◆ Quoted passage:

I have no idea why you want to do it in the first place,

I need a term in a boolean expression for a match anywhere in the
array.
I guess one possibly better alternative would be:
foreach ("@anarray" =~ /pattern/g) {

That would have the wrong semantics even if it didn't go into an
endless loop. IAC, the code that I posted was test cases intended to
help me track down the original problem. The original failing code was
a match inside a boolean expression, and I have currently changed it
to the following:

foreach (sort keys %{$host_info{$host}{Email}}) {
push @Contacts, @{$host_info{$host}{Email}{$_}};
my $scalarContacts="@{$host_info{$host}{Email}{$_}}";
push @abuseContacts, @{$host_info{$host}{Email}{$_}}
if (/abuse/ or $scalarContacts =~ /abuse/);
}

I could use

foreach my $type (sort keys %{$host_info{$host}{Email}}) {

and throw in a nested

foreach (@{$host_info{$host}{Email}{$type}}) {

but I'd consider replicating the push to be uglier than coercing the
array to a string.

Thanks.

◆ Material for this exercise:

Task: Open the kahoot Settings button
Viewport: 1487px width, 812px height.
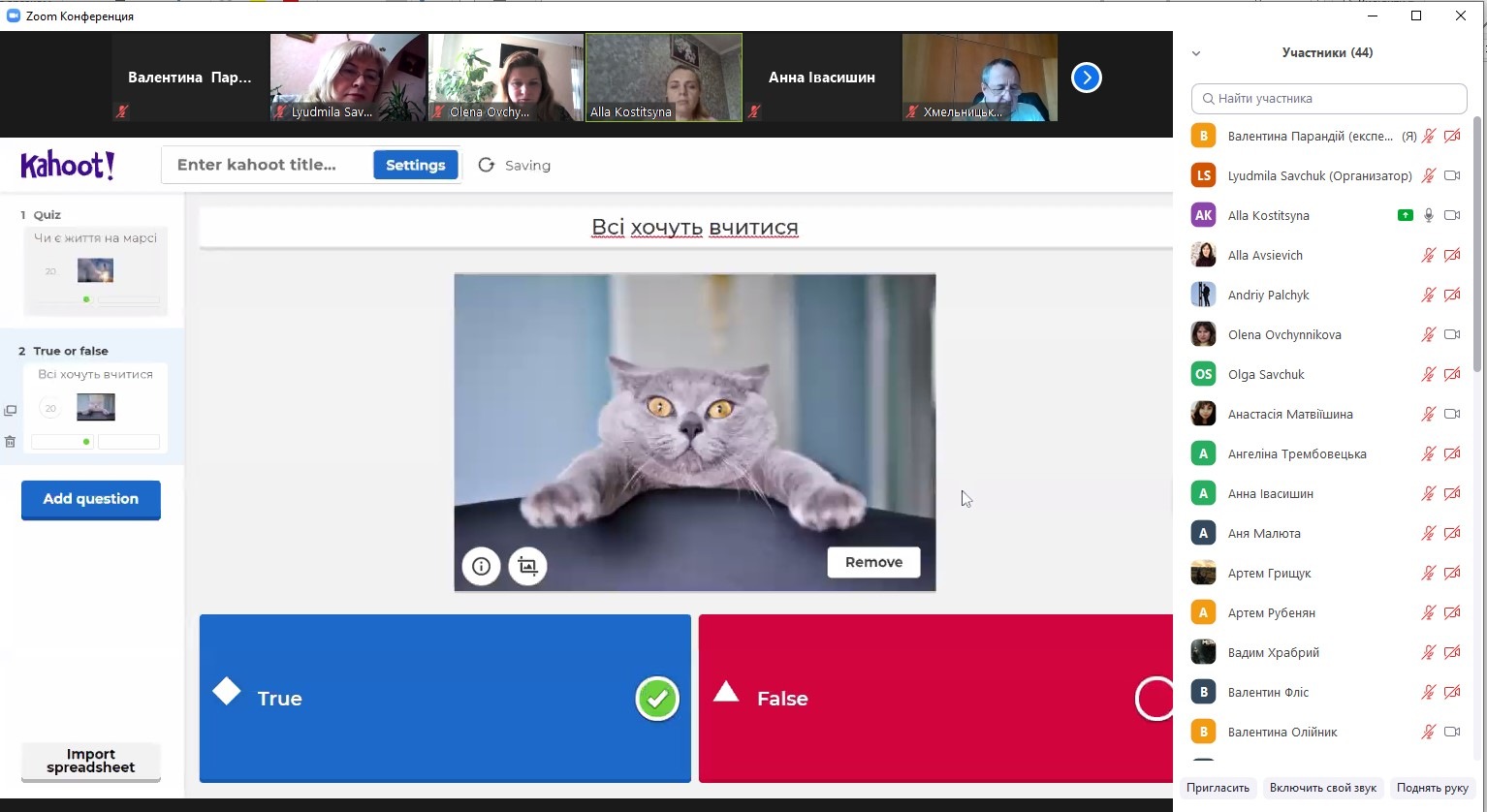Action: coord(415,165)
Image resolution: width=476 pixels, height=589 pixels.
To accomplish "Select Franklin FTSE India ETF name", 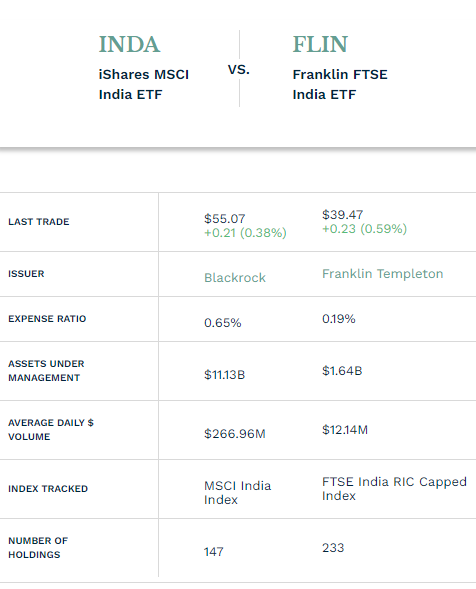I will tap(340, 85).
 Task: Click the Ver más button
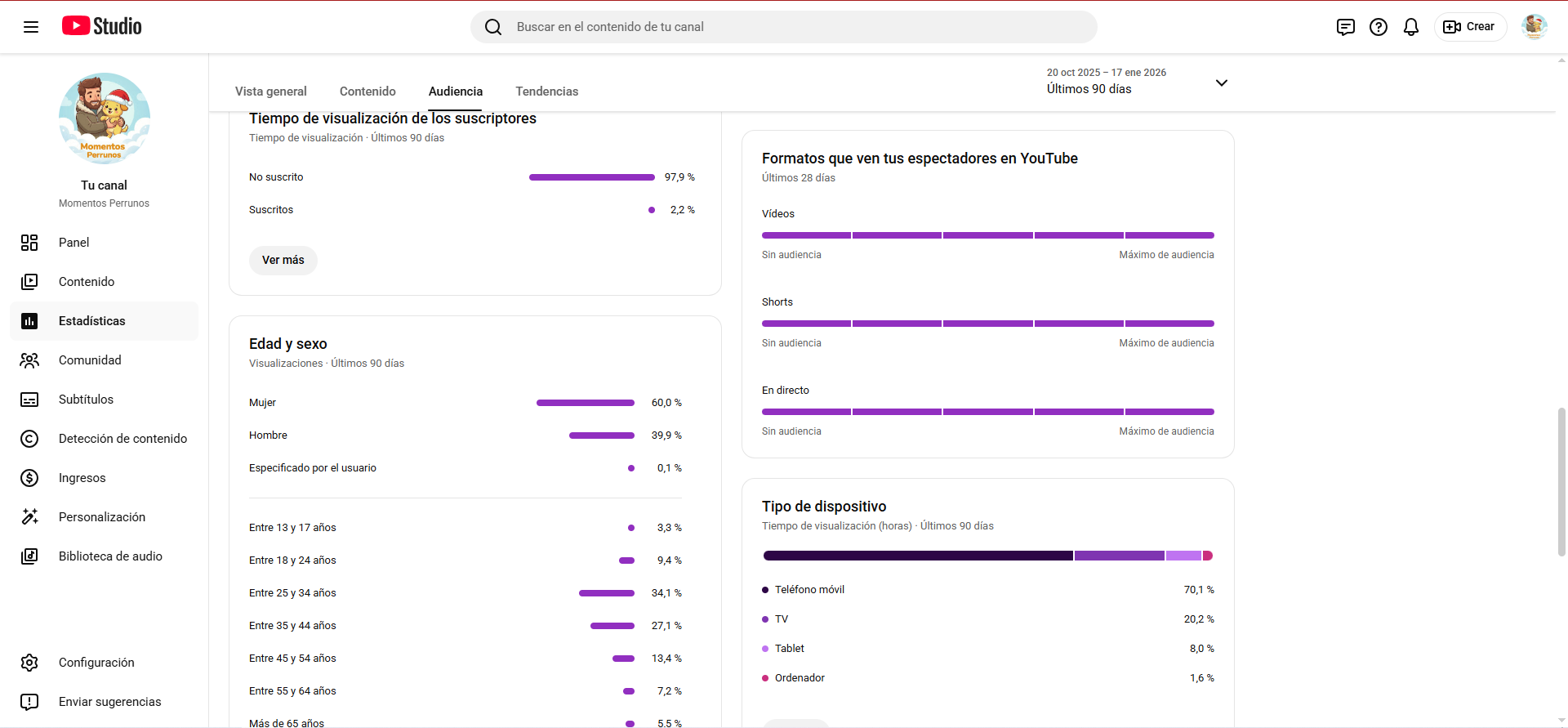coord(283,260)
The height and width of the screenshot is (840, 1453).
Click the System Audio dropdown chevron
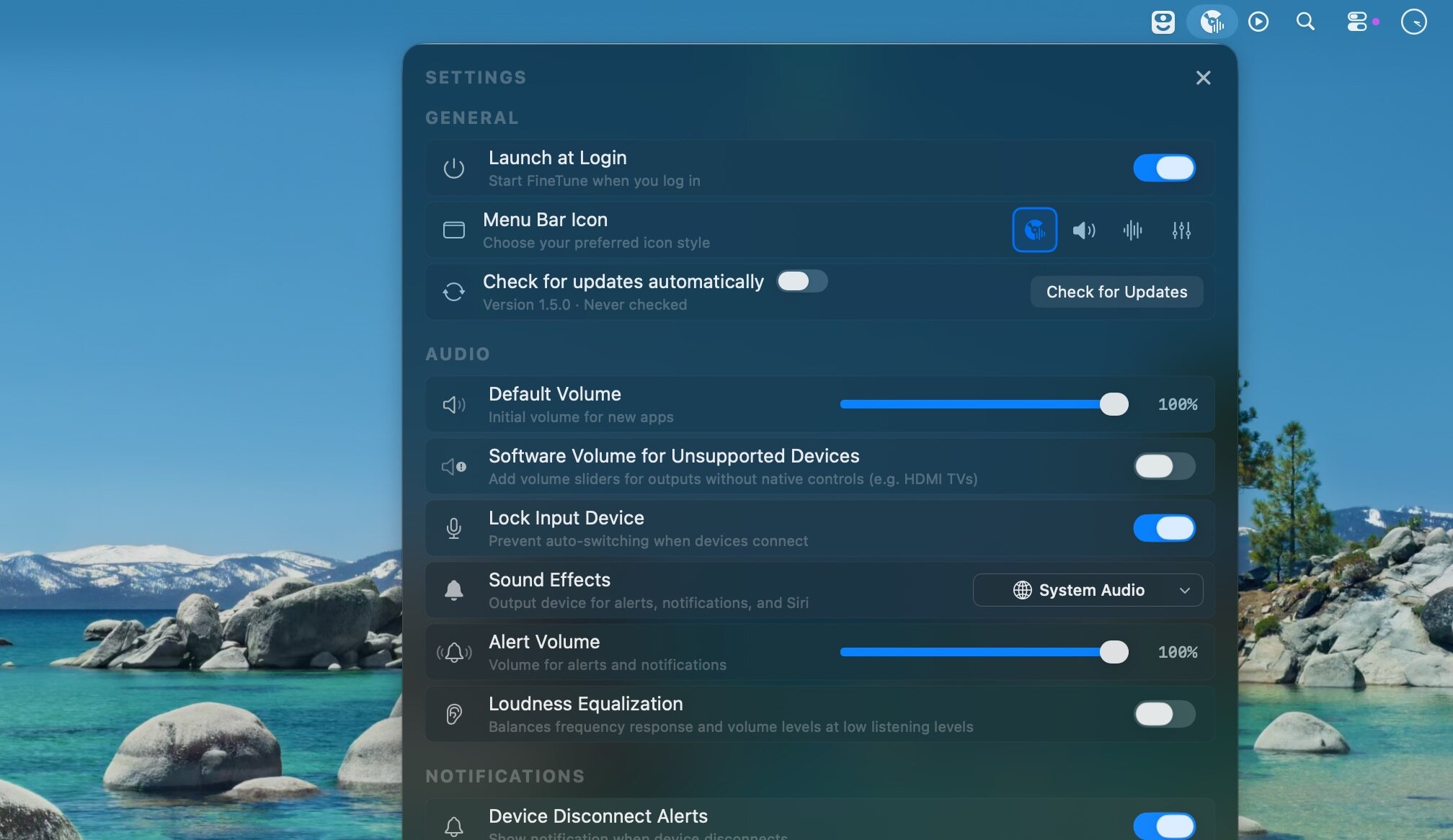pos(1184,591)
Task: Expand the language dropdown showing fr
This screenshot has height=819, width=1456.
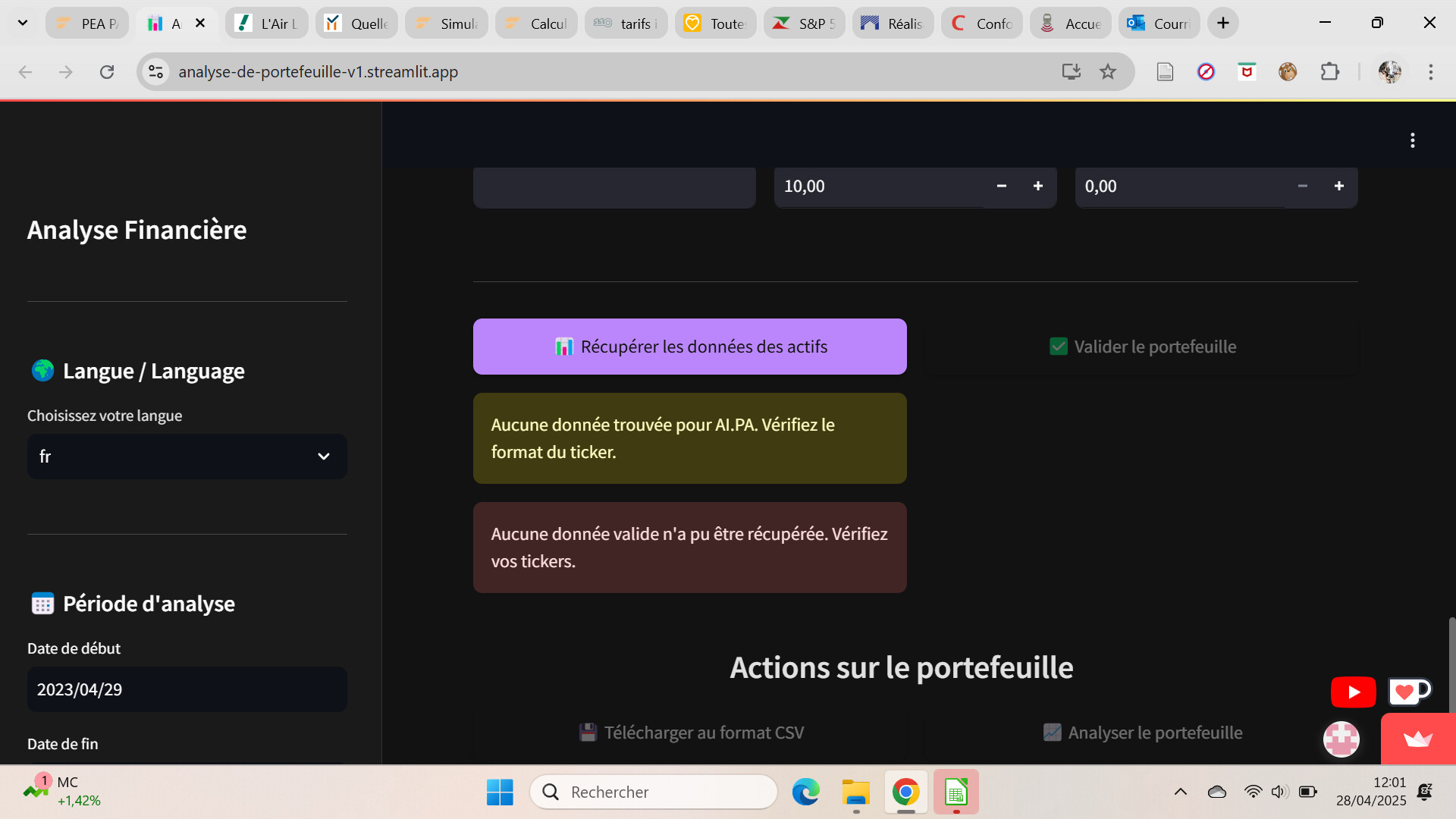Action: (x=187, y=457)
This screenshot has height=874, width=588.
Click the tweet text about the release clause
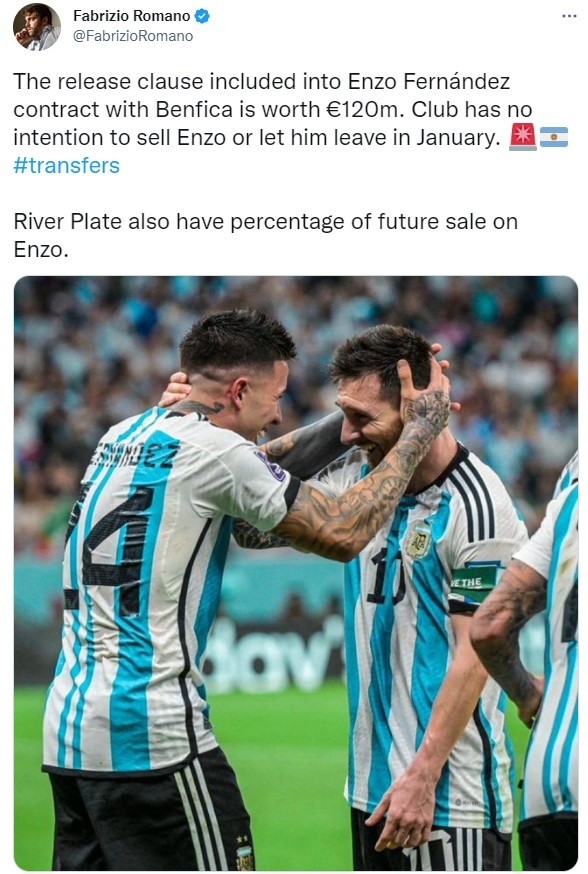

◆ Aim A: Can you print the part of the forum post between "foreach my $type" and "to a string.", inclusive?
◆ Aim B: In the records, could you update the lines between the one holding "This screenshot has height=874, width=588." and the end of the records, inclusive, replacing "release clause" with "transfer fee" and leaving the pictures out?

◆ Worked solution A:
foreach my $type (sort keys %{$host_info{$host}{Email}}) {

and throw in a nested

foreach (@{$host_info{$host}{Email}{$type}}) {

but I'd consider replicating the push to be uglier than coercing the
array to a string.

◆ Worked solution B:
This screenshot has height=874, width=588.
Click the tweet text about the transfer fee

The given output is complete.